Skip all pictures. Set down only the lines starting at the line containing "The width and" and running to the end of the listing.
****************************************
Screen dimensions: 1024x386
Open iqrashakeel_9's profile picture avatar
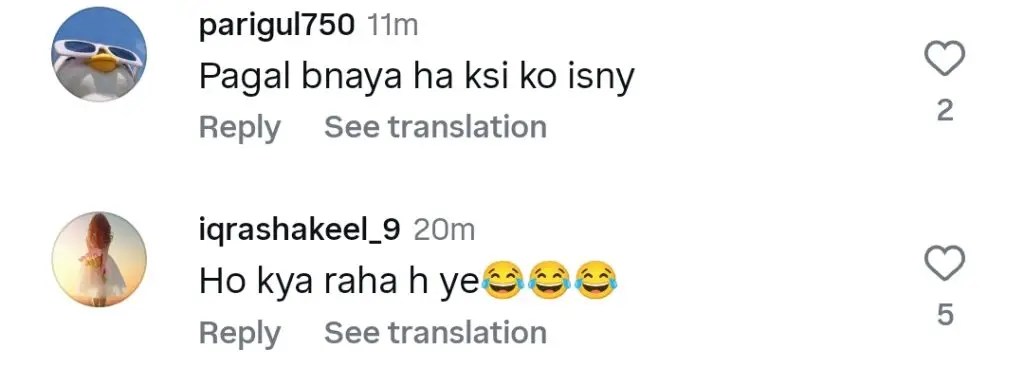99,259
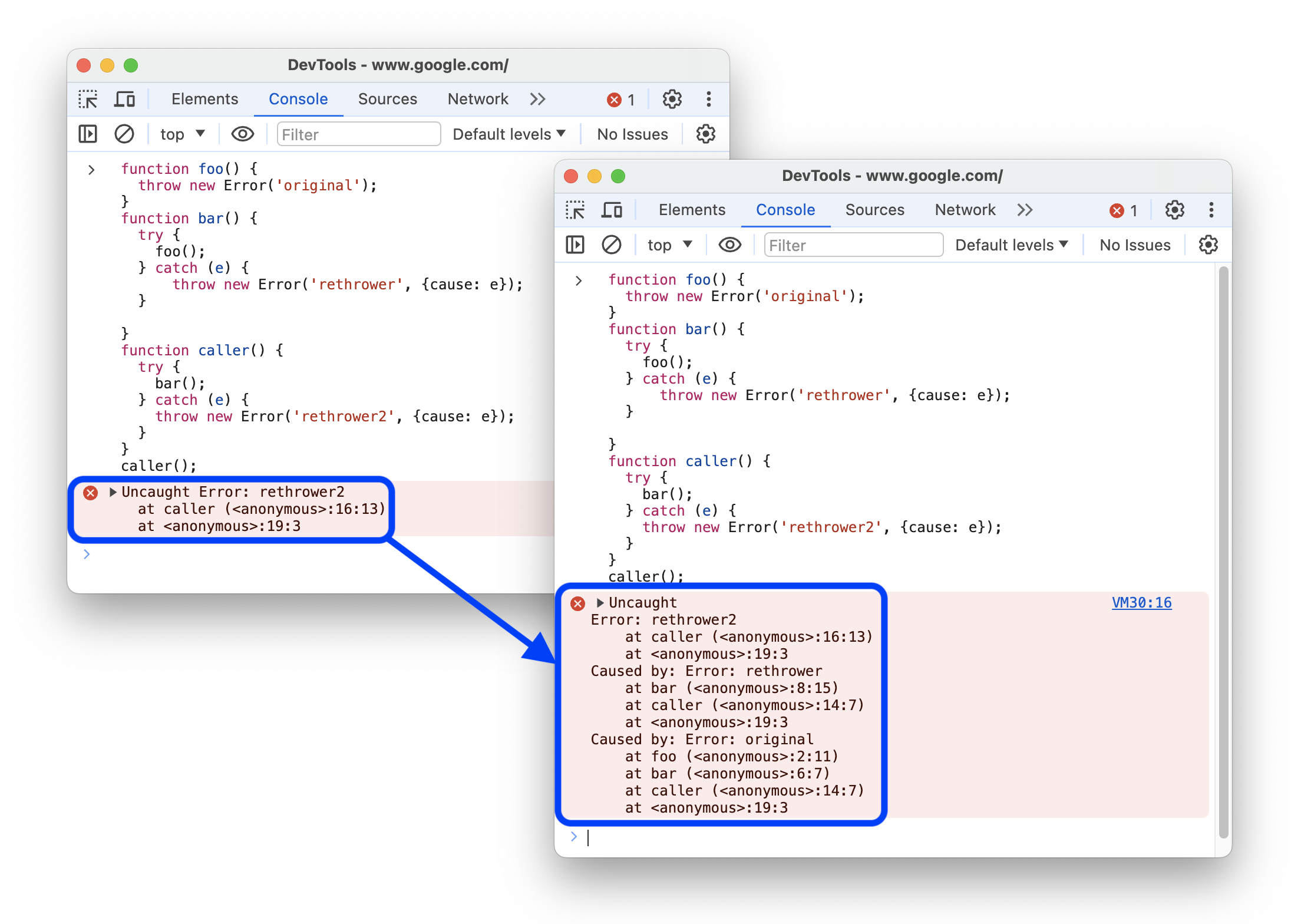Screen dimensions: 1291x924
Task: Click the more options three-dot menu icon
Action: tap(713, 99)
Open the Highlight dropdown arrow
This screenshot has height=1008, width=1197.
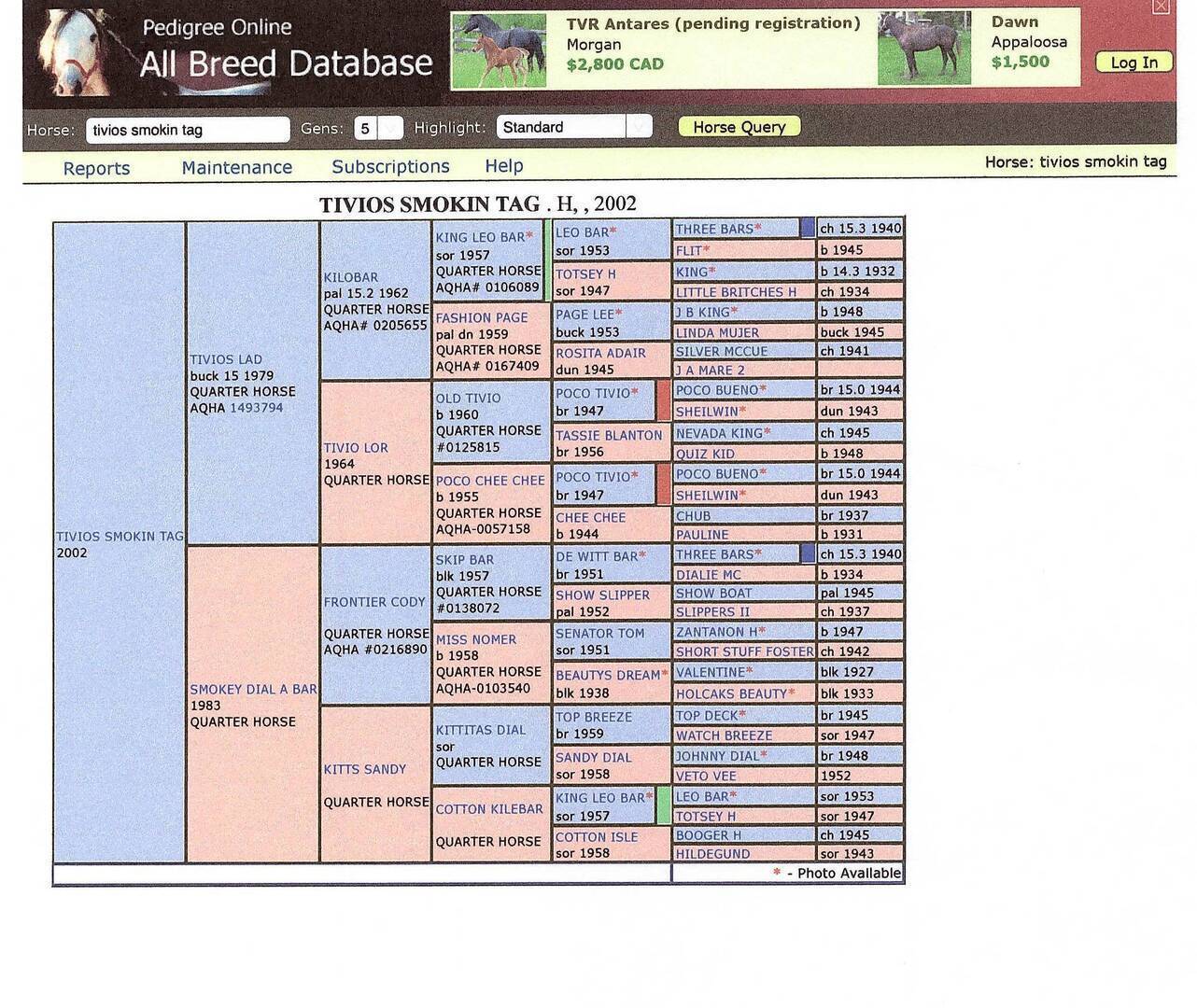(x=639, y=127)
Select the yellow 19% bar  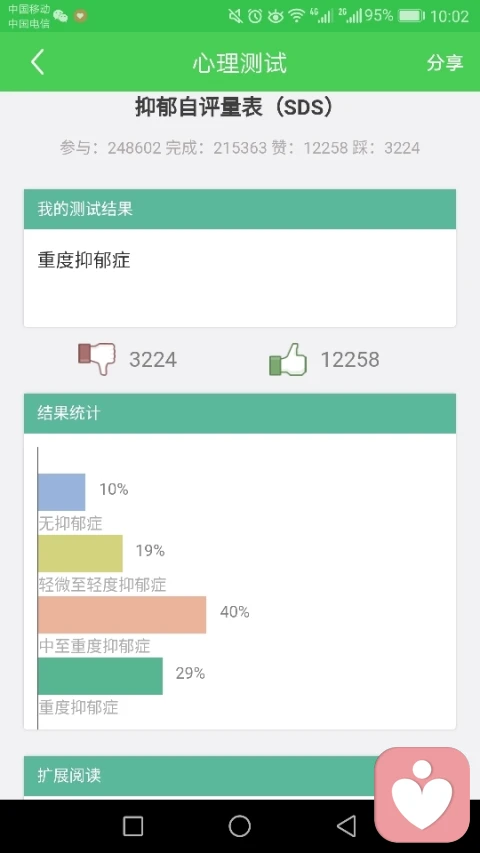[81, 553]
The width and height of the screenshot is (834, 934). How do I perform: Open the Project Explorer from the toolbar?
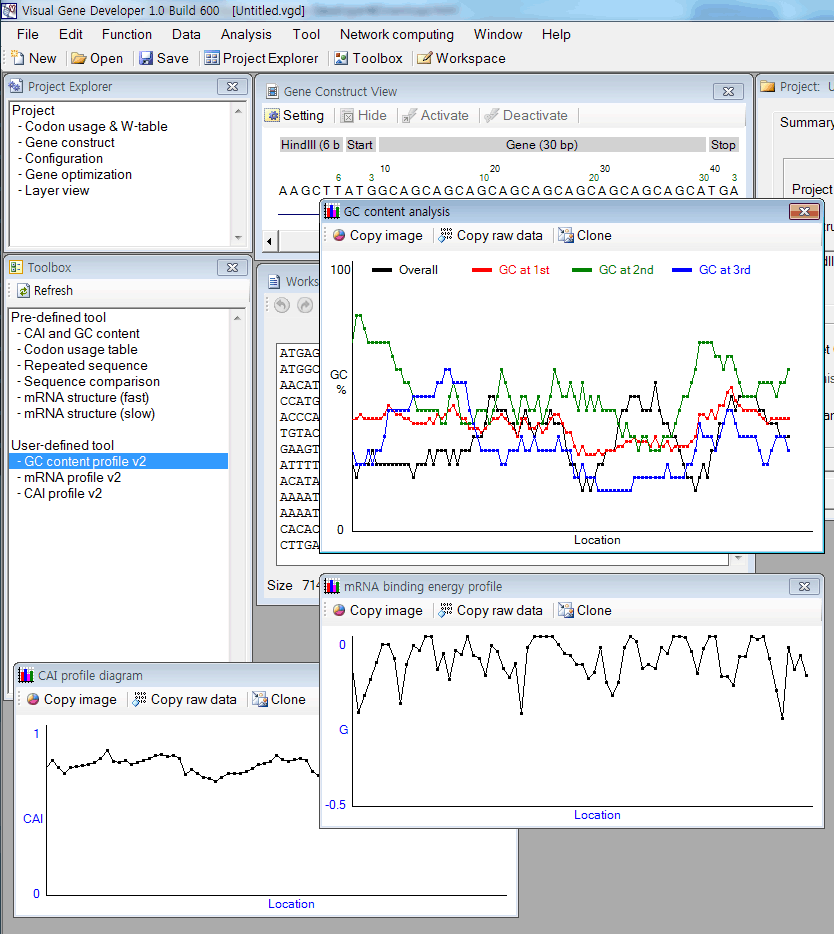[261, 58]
****************************************
## Written answer
The width and height of the screenshot is (834, 934). How do I perform: Open the Project Explorer from the toolbar?
[261, 58]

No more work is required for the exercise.